[Required work]: Rewrite the rows from the line with "Task: Toggle 1:1 zoom in status bar" to the line with "Expand the CHAPTER filter dropdown", changing "dropdown" to "menu" and keeping everything else the same. Leave the pictures out.

[Provided records]:
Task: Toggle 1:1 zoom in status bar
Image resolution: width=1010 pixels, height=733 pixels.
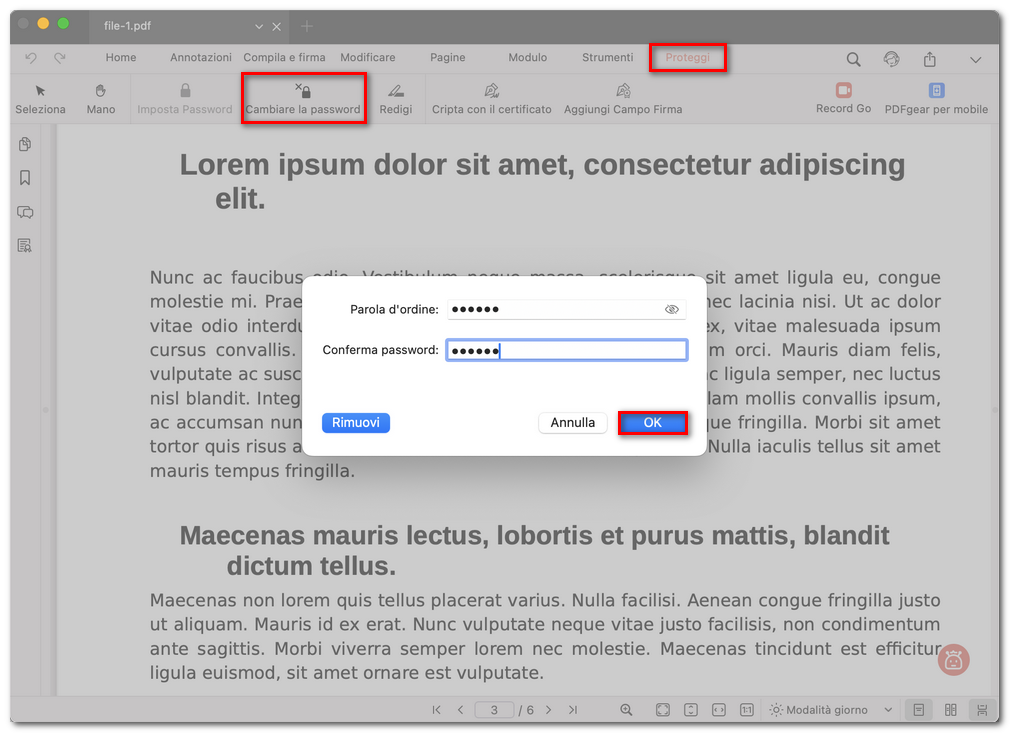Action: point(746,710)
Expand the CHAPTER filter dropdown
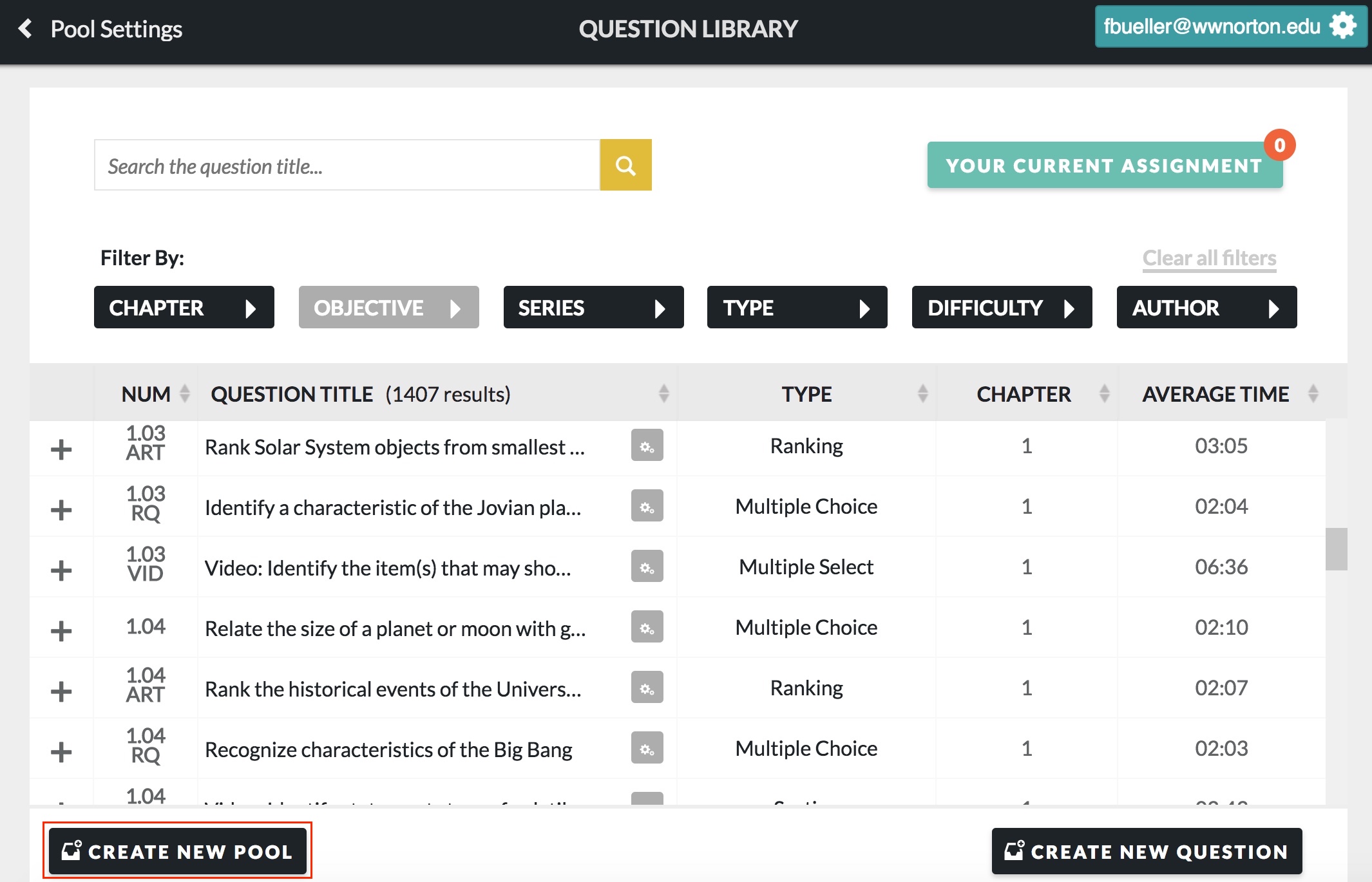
* * *
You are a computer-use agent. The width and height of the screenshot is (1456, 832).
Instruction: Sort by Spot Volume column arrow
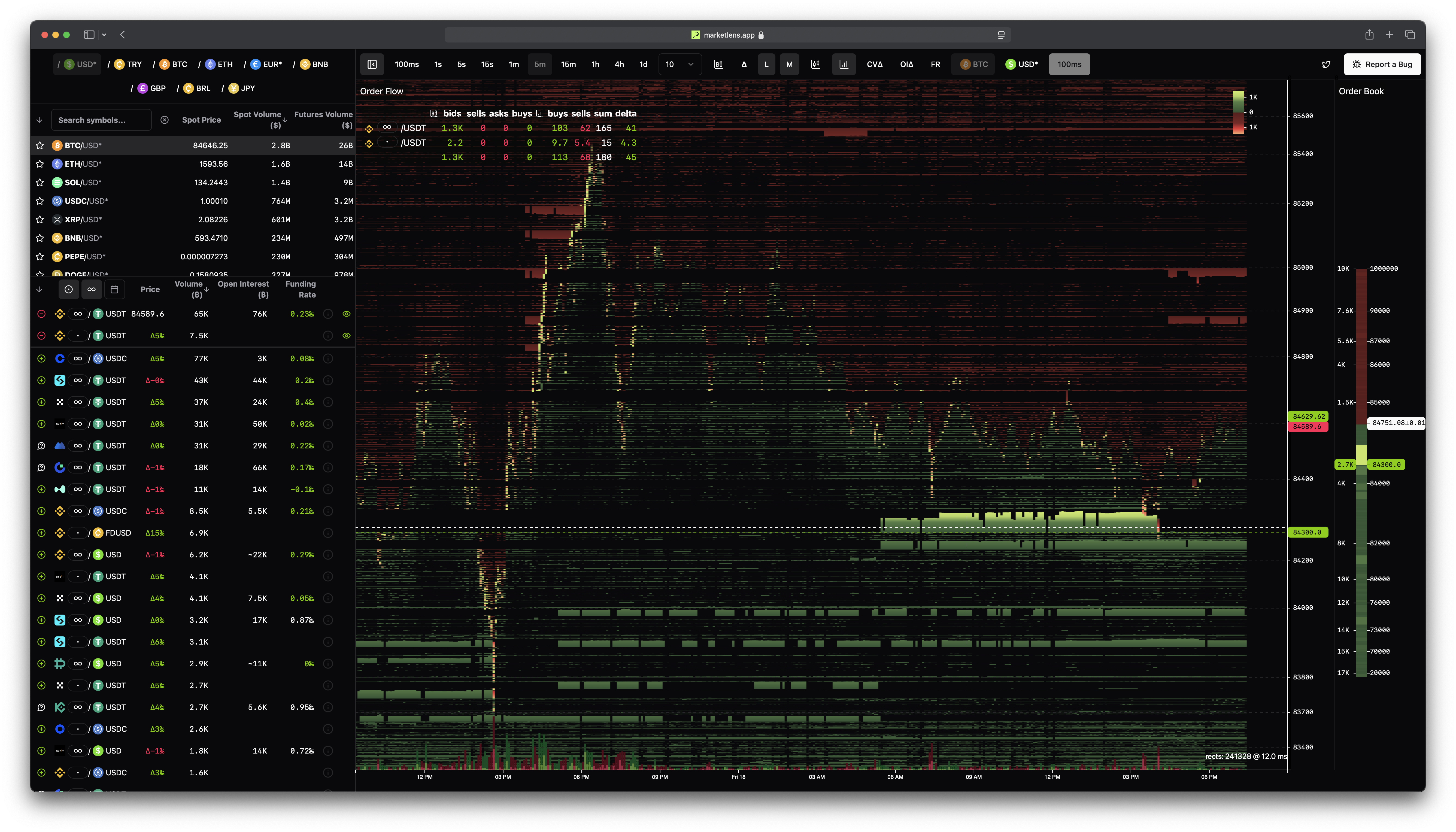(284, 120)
==
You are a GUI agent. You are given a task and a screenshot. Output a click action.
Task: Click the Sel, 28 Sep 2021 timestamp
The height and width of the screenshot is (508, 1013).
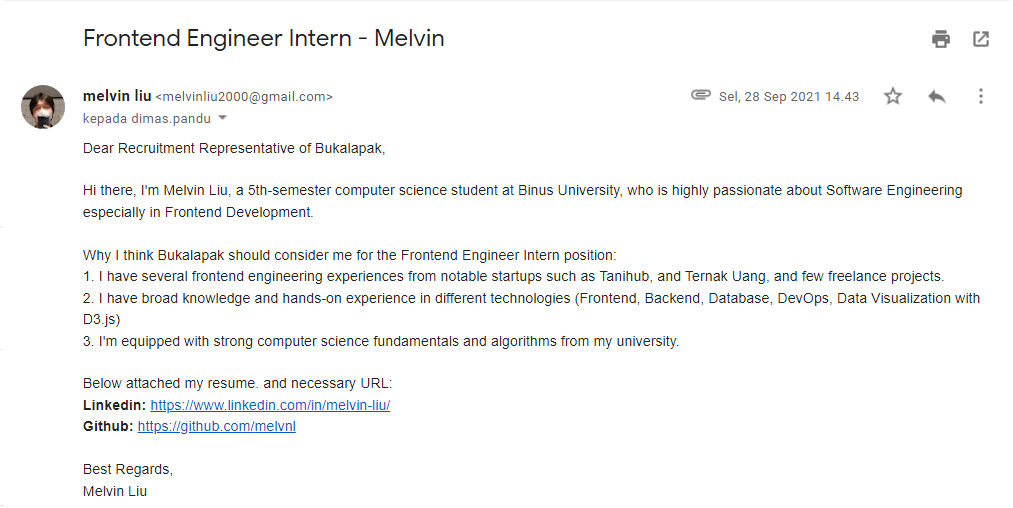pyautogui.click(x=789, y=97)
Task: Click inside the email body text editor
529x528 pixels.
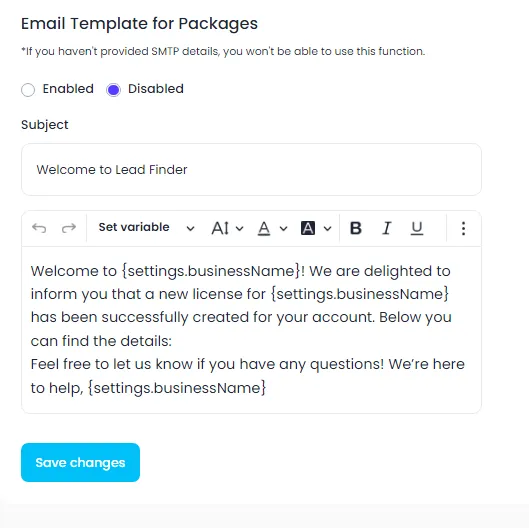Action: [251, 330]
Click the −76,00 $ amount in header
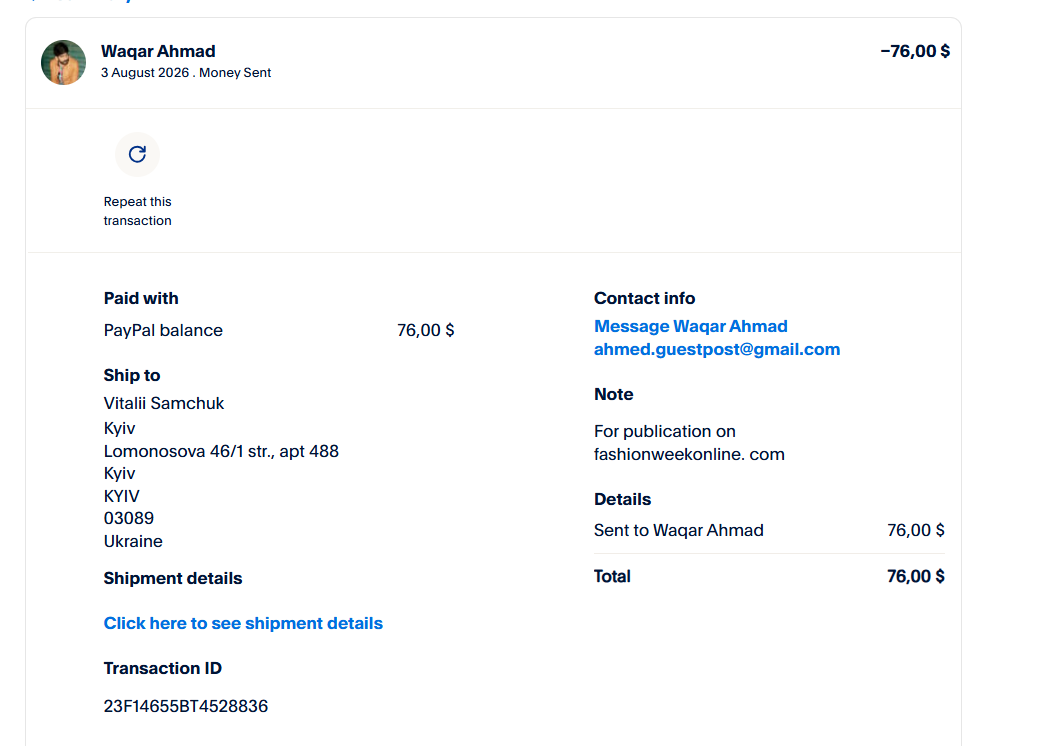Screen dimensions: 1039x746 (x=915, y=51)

[Response to this task]:
Task: Toggle 1:1 zoom in status bar
Image resolution: width=1010 pixels, height=733 pixels.
Action: point(746,710)
Expand the CHAPTER filter menu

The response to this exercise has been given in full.